Emerson’s Use of Metaphor

Emerson’s “Experience” begins with a short poem about “the lords of life”, and speaking of the “little man” being led by the hand of nature, implies that the person that goes against the grain is the true “founder.”  This metaphor at the onset of his essay is an accurate representation of Emerson’s tactics to convey several points on the thinking of human beings.  One could very easily see the metaphor “The grass is always greener on the other side of the fence” being originally contrived from this essay.  This essay seems to be centralized on individualism and uses metaphors of religion, nature and history to drive different points home.  While his many points could be argued across many different philosophical points, his use of metaphor throughout is an engaging and thought-provoking way to reel in a reader.

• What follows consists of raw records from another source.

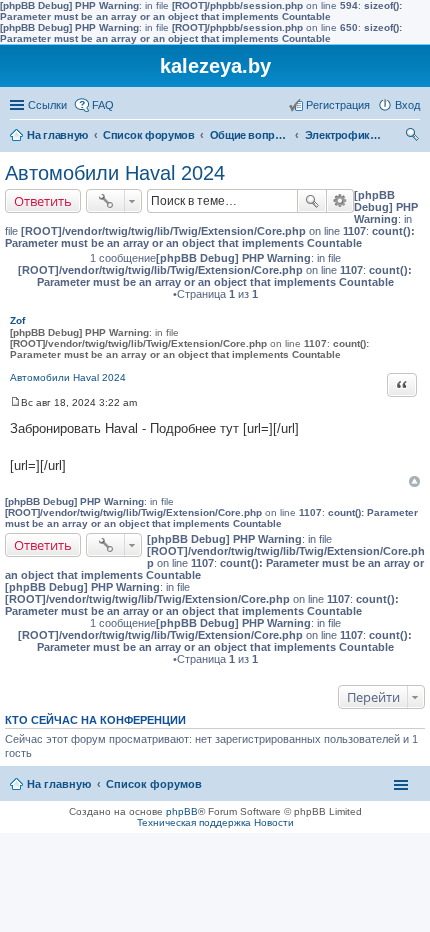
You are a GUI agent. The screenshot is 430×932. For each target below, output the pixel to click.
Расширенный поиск (340, 201)
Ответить (43, 201)
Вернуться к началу (414, 481)
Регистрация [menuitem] (338, 105)
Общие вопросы (250, 135)
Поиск (312, 201)
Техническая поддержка (194, 822)
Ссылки (47, 105)
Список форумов (149, 135)
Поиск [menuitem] (414, 137)
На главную (57, 135)
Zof (17, 320)
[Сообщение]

One of the best metaphors was his metaphor of “The Fall of Man.”  The true fall of humankind, to Emerson, was the realization that we exist.  His analogy is that good an evil is simply a shadow that an individual casts, and that we have no means of “correcting these colored and distorting lenses.”  The diversity of every single human being also gives cause to bring marriage into the picture.  He says that “marriage is impossible, because of the inequality between every subject and every object.”  A metaphor he seems to reproduce in “Circles” is that each two human beings “are like globes, which can touch only in a point, and whilst they remain in contact, all other points of each of the spheres are inert.”  This metaphor values the individual, and while Emerson does seem to value socializing between two individuals, he does make a strong argument towards being happy with one’s elf.  He seems to fashion the essay slightly around the death of his son, almost implying that he did not grieve for him when he died.  In a way one can see the roots of transcendentalism in this essay.  Emerson notes that if you expect nothing, every good thing that comes your way is viewed as a gift.


Using powerful metaphors is something Emerson seems to relish doing throughout all of his essays.  In his tendency to run a bit off track with his reasoning, these essays bring the reader back to the original point he is making, allowing them to catch up with his train of thought and link his points into the overall message of the essay.  Without this metaphorical “coloring” in the essay, his points could easily be lost or his message skewed.

One thought on “Emerson’s Use of Metaphor

  1. That metaphor of contact in Circles also suggests a limit of individuality that is picked up in Experience. A good point about metaphors coloring the essay–a rhetorical element, but also part of the philosophy of Experience–think of the beads coloring our perception. Do you see any of this in American Scholar?